In festive voice
Despite the crisp Winter evening, there was a very good
attendance for Newbury Choral Society's Christmas Concert.
The evening began with the Christmas Overture by Coleridge-Taylor, a 'nicely put-together piece' made up of accessible, almost easy listening melodies and harmonies, including bell chimes, trumpet solos and Christmas Carol melodies.
It was all very christmassy with a festive atmosphere and was well played.
Finzis In terra pax followed. This is a neat and compact jewel of a piece, not easy to learn or perform. The baritone soloist is, in his mind, the onlooker of the Christmas scene in Bethlehem singing words by Robert Bridges, a friend of Finzi's. Peter Snipp sang with a clean, focused tone but his entries were, or loccasion, husky - was he suffering from a cold? The chorus takes over the story with St Luke's description of the shepherds in the fields and here the orchestra overwhelmed the choral society with it's sheer cut and drive.
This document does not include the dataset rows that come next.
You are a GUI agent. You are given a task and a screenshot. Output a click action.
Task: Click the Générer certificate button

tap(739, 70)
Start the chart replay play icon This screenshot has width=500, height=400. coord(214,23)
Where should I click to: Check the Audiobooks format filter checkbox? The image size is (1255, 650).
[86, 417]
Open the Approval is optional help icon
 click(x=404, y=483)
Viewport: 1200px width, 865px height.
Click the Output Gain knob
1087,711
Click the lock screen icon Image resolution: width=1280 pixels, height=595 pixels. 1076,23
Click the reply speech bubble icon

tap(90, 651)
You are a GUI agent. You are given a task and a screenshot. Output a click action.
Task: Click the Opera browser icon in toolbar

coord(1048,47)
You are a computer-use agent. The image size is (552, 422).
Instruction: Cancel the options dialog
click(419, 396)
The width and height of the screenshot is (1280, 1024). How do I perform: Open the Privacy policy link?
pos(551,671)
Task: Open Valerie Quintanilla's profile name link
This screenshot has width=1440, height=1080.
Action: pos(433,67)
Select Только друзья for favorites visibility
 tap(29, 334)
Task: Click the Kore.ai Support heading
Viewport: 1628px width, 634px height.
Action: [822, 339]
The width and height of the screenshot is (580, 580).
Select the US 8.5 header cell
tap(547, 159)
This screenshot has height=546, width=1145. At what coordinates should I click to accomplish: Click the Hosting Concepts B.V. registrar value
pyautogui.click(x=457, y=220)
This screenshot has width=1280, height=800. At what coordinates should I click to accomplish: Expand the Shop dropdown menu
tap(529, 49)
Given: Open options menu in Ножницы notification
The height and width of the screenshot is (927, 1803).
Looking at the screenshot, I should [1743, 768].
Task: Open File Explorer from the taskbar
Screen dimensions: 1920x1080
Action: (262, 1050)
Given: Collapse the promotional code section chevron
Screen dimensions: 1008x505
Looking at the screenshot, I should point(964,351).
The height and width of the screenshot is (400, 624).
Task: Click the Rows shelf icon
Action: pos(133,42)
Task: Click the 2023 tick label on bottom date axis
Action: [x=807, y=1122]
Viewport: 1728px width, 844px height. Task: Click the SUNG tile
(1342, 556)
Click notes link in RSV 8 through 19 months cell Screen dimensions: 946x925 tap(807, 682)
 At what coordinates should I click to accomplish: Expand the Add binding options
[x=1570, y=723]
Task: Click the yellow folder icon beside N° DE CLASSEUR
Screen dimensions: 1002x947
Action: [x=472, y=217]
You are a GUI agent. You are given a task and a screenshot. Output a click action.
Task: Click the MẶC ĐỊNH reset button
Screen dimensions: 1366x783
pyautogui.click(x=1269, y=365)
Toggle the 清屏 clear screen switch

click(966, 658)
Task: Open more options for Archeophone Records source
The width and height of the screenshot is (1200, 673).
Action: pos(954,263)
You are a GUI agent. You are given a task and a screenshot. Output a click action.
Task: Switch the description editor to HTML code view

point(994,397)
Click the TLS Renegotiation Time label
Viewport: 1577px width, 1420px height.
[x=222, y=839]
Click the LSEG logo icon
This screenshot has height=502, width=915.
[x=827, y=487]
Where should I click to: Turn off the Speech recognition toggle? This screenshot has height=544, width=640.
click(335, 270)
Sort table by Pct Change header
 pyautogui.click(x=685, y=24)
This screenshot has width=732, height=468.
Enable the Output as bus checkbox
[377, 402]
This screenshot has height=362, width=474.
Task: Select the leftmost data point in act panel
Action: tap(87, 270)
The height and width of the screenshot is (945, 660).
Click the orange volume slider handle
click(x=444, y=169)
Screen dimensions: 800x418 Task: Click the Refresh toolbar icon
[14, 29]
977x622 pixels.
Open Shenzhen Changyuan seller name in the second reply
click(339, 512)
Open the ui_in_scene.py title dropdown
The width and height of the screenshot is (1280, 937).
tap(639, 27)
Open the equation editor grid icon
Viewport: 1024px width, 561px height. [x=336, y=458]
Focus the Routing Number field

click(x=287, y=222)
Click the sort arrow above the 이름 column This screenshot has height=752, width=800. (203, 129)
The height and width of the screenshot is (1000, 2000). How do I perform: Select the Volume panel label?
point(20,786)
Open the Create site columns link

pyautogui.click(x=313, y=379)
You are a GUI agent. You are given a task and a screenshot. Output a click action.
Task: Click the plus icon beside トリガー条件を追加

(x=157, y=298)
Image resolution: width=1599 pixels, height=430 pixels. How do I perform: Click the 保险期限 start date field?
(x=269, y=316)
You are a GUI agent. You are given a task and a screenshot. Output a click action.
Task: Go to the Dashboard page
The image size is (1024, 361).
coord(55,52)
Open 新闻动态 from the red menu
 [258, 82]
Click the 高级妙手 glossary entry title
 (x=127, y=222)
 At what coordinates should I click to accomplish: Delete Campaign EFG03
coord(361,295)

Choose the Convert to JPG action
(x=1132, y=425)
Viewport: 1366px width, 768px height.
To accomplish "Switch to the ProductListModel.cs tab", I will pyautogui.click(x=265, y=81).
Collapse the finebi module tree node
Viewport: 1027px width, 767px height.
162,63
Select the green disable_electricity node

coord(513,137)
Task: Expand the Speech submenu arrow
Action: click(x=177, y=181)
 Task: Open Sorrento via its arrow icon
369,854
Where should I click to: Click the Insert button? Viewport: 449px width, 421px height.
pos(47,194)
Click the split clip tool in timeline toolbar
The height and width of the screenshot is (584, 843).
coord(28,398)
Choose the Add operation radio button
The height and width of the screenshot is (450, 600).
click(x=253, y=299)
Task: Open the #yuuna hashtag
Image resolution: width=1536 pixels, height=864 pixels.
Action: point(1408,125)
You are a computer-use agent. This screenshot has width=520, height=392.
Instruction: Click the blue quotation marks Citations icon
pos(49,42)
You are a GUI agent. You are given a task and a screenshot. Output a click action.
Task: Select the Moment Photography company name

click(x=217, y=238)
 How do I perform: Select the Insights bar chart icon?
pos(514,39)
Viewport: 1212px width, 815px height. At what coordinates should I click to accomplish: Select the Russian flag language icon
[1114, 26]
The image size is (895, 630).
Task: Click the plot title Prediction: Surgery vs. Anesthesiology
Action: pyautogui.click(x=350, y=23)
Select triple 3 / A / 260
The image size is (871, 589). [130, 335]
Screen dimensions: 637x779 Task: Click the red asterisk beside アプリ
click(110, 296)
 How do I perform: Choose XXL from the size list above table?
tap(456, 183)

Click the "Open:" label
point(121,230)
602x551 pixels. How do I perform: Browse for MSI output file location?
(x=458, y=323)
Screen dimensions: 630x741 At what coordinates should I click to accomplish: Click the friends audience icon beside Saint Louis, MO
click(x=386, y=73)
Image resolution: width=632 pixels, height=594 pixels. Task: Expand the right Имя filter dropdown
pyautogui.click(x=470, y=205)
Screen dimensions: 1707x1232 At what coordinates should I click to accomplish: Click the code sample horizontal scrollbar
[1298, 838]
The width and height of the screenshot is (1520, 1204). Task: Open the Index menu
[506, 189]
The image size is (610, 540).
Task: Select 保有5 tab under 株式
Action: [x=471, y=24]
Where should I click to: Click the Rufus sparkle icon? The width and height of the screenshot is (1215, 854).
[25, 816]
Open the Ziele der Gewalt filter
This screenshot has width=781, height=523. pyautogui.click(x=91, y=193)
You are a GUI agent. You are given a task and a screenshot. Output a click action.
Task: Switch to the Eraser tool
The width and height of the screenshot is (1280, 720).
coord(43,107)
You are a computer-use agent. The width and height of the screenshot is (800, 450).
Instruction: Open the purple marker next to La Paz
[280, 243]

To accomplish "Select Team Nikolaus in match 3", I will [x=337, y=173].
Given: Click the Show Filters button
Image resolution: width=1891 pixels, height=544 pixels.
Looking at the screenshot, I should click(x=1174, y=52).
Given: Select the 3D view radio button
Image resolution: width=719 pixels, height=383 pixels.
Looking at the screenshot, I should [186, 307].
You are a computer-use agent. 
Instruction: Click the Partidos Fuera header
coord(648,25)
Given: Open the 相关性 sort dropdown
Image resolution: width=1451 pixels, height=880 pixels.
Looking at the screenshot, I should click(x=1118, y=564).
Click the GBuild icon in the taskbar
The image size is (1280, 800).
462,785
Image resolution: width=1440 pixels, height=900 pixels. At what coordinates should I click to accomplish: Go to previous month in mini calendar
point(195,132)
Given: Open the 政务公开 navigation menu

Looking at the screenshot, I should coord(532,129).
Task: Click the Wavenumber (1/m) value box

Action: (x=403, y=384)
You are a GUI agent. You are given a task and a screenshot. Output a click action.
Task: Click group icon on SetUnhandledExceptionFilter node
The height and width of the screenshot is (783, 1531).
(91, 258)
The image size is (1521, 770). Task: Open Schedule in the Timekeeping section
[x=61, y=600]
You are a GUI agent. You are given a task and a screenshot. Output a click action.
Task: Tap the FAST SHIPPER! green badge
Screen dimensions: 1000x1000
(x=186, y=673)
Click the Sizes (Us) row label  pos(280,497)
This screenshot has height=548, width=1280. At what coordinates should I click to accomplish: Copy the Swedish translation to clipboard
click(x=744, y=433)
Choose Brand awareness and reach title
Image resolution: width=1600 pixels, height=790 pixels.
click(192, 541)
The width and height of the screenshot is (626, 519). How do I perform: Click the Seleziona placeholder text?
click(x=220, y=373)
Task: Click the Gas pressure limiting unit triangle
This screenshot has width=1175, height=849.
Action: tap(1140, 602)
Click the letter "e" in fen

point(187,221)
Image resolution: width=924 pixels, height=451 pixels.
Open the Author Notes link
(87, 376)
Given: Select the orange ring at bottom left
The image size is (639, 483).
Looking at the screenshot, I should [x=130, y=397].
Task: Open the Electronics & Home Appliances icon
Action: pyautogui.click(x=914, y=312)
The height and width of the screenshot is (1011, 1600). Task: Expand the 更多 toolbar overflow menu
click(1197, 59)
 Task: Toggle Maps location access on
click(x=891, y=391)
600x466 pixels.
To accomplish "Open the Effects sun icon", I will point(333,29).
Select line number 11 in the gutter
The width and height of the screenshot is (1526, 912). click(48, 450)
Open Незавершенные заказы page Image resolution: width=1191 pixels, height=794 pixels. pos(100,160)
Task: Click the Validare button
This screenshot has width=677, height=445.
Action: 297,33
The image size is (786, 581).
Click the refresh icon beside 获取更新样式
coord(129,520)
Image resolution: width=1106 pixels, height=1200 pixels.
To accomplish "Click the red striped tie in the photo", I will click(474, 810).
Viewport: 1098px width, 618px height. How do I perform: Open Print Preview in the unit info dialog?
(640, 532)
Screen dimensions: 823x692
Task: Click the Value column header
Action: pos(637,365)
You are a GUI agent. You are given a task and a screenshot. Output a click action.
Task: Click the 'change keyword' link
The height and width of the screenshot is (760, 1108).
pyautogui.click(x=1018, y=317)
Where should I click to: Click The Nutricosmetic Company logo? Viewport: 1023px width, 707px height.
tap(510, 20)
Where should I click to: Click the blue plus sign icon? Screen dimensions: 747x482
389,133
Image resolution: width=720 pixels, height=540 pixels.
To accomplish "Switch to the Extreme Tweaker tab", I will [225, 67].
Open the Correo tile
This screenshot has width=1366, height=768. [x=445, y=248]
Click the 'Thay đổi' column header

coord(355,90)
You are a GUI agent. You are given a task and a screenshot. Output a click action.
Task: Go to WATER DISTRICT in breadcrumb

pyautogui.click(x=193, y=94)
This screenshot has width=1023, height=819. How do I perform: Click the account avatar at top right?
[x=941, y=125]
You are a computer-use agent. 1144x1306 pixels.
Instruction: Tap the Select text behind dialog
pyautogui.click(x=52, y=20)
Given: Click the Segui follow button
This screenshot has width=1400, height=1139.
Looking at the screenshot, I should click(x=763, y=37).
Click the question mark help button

The soprano soloist appears as the angel bringing 'good tidings of great joy'. Lizzie Humphreys sang with ease and a delightful, unforced, pure tone.
Newbury Choral Society Christmas Concert, at St Nicolas Church, on Saturday, December 7
Then the Ulysses orchestra with the leader, George Hlawiczka, taking the solo role, gave a tidy performance of Winter from Vivaldi's Four Seasons.
This was followed by Vaughan Williams' Fantasia on Christmas Carols.
Peter Snipp sang This is the Truth beautifully, gently
supported by the humming of the choir. The balance was affective, the
intonation secure and from this moment on the choir show their real
talent. The men were well blended and confident in Come all ye
worthy Gentleman and the whole choir was able to show its dynamic
range - ff at the climax to pppp at the very end. The diction throughout
After the interval was a performance of The Star of Bethlehem by Rheinberger, a romantic work not often heard. From the very beginning with the rising leit motif played by the bassoon there was a feeling of warmth and hope. There was a clear influence of Mendelssohn, Berlioz, Bruckner and Brahms in this work and the choral society came into their own. Well rehearsed by their conductor, Cathal Garvey, it showed enthusiasm alongside technical competence - and everyone seemed to be enjoying singing. In the Adoration of the Wise Men the men must be congratulated for their singing in many parts - very few choral societies could achieve this with such confidence. And the men singing the leit motif was uplifting leading into the final fugal ending which lifted everyone's spirits.
This was an evening of enjoyable music performed well which got better and better as the evening went on. The audience left St Nicolas' church feeling like Christmas was only round the corner.